Mas como falar de fobia financeira em um país onde o desemprego bate sucessivos recordes e atinge mais de 13 milhões de pessoas? Para Massaro, até quem está à procura de uma nova oportunidade no mercado de trabalho precisa se preocupar com a saúde financeira. “Nesse caso, um tratamento alternativo para obter renda é o empreendedorismo. Só temos que lembrar que ele é um tratamento de alto risco, e não a cura para todos os males”, esclarece.
Sem diagnóstico e tratamento, fobias podem deixar um rastro de angústias e sonhos frustrados. Quantas oportunidades de viagem, a lazer ou negócios, uma pessoa com pavor de avião não vai perder? Quantas longas jornadas de carro ou ônibus não terão de ser encaradas? Com a fobia financeira, acontece mais ou menos a mesma coisa.
Por medo de lidar com o dinheiro, o sujeito não pede aumento, não guarda ou investe, não financia um imóvel… Enfim, não planeja o futuro. “Diante de uma ameaça qualquer, só temos duas opções: lutar ou fugir. Ficar em cima do muro ou empurrar o problema com a barriga não é uma decisão sensata. O aluguel atrasado de hoje pode se transformar na ordem de despejo de amanhã. Quanto mais tempo esperar, pior”, argumenta a psicóloga Ana Maria Rossi, presidente da International Stress Management Association (Isma-BR).
“Enquanto a fuga perpetua o problema, a luta encoraja o sujeito a resolvê-lo. Nesse caso, lutar não significa entrar em conflito, mas buscar uma solução”, completa. Sim, dinheiro na mão pode ser vendaval, mas, se souber usar, vai virar solução.
Teste: você tem fobia financeira?
O miniquestionário ajuda a identificar se você encara o problema na rotina.
Acha chato ter que verificar o saldo de sua conta ou a fatura do seu cartão?
( ) Não
( ) Quase nunca
( ) Às vezes
( ) Sim
Prefere não pensar muito se sua conta está no vermelho ou se entrou no cheque especial?
( ) Não
( ) Quase nunca
( ) Às vezes
( ) Sim
Pensar no que ganha e no que gasta por mês costuma fazê-lo se sentir culpado?
( ) Não
( ) Quase nunca
( ) Às vezes
( ) Sim
Pagar contas, discutir aumento ou negociar uma dívida costuma deixá-lo ansioso?
( ) Não
( ) Quase nunca
( ) Às vezes
( ) Sim
Acha que não vale a pena economizar porque, quando menos se espera, pode perder tudo?
( ) Não
( ) Quase nunca
( ) Às vezes
( ) Sim
Como chegar ao resultado e interpretá-lo:
Cada resposta é calculada da seguinte forma: “não” = 1, “quase nunca” = 2, “às vezes” = 3 e “sim” = 4. Some a pontuação obtida nas cinco questões. Quanto maior ela for, maior o nível de fobia financeira. A pontuação máxima é 20. Se obteve 15 ou mais, está entre os 20% do total de casos mais graves.
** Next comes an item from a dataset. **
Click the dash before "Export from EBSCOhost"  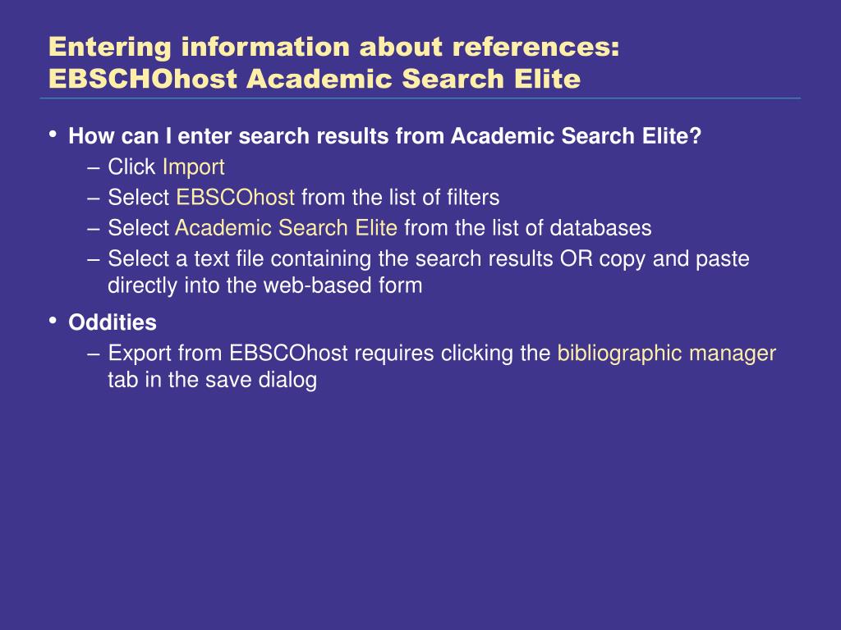94,354
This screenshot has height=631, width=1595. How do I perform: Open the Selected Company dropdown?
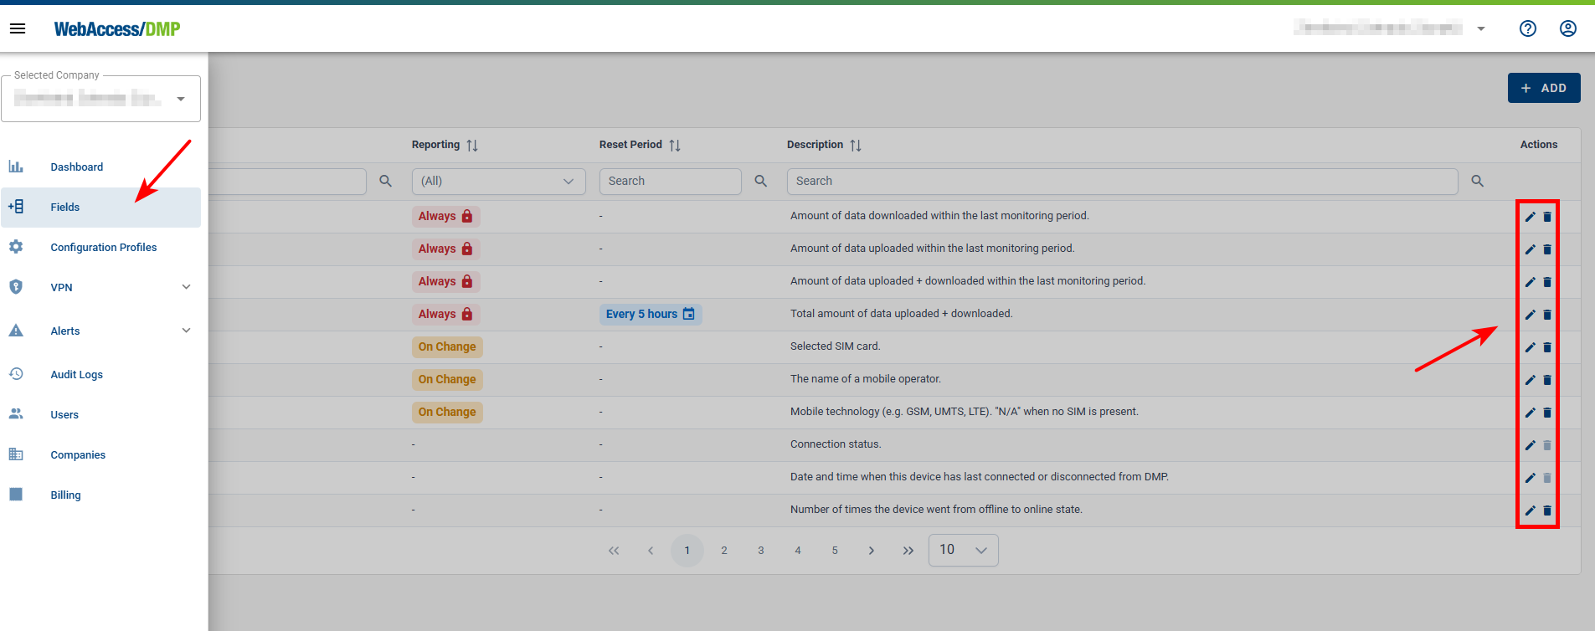pyautogui.click(x=100, y=99)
Vale a pena procurar um profissional de saúde e/ou consultor financeiro.
Seis passos para cuidar da saúde financeira
Evite a procrastinação: demorar a tomar atitudes pode aumentar suas dívidas.
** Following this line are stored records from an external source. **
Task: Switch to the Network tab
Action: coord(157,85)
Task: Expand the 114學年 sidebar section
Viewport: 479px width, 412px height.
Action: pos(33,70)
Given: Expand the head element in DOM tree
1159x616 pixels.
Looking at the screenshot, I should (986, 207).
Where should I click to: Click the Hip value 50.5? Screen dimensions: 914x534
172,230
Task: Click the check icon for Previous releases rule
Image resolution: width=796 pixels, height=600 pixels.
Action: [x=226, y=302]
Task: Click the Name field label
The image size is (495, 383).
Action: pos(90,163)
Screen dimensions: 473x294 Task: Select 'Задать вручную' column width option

Monte uma planilha: no papel ou no computador, registre o que entra e o que sai e seu balanço mês a mês.
Monitore as despesas: olho vivo nas faturas e contas para não pagar a mais ou valores incorretos.
Pense no amanhã: mantenha uma reserva de emergência e faça investimentos ou uma poupança pensando lá na frente.
Peça apoio: está inadimplente ou endividado? Não tente resolver tudo sozinho. Peça ajuda a consultores ou amigos que entendem do riscado.
Equilibre o bolso e a saúde: quem disse que ser saudável exige rios de dinheiro? Dá pra caminhar ou correr no parque sem pagar nada, por exemplo.